> [EXERCISE BRIEF]: Can you print every line of the items below word for word, leaving the pictures out?

> [RAW DATA]:
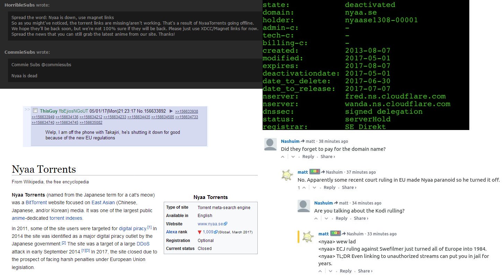The width and height of the screenshot is (504, 277).
Task: Tick the checkbox beside ThisGuy's post
Action: 35,111
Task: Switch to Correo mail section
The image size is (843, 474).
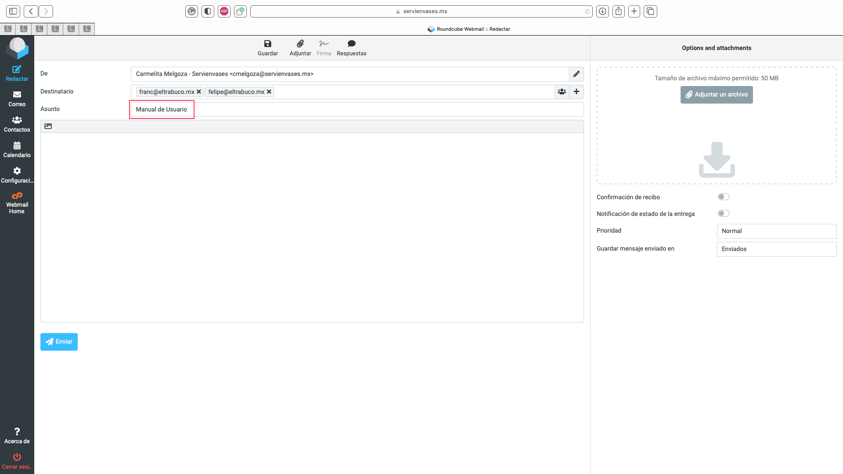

> [RESPONSE BELOW]:
The width and height of the screenshot is (504, 277).
Task: Tick the checkbox beside ThisGuy's post
Action: 35,111
Task: Switch to Correo mail section
The image size is (843, 474).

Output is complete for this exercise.